**Source data**
══════════

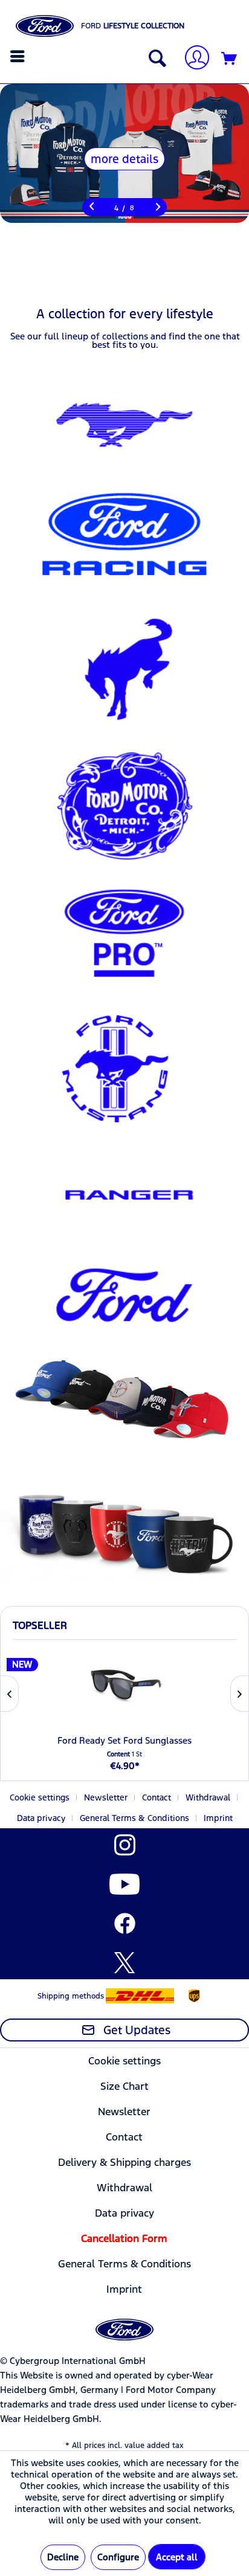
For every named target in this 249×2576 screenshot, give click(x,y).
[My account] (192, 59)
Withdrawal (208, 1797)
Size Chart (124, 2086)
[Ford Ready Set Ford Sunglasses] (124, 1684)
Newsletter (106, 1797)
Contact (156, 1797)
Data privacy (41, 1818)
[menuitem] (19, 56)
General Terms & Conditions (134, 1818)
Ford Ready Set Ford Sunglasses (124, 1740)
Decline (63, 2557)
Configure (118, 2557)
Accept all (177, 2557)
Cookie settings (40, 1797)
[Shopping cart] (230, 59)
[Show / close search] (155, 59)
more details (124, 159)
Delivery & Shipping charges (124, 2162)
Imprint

══════════

Repeat, exactly and only, the lines above from the one containing "Cookie settings (40, 1797)" through the end of the material.

Cookie settings (40, 1797)
[Shopping cart] (230, 59)
[Show / close search] (155, 59)
more details (124, 159)
Delivery & Shipping charges (124, 2162)
Imprint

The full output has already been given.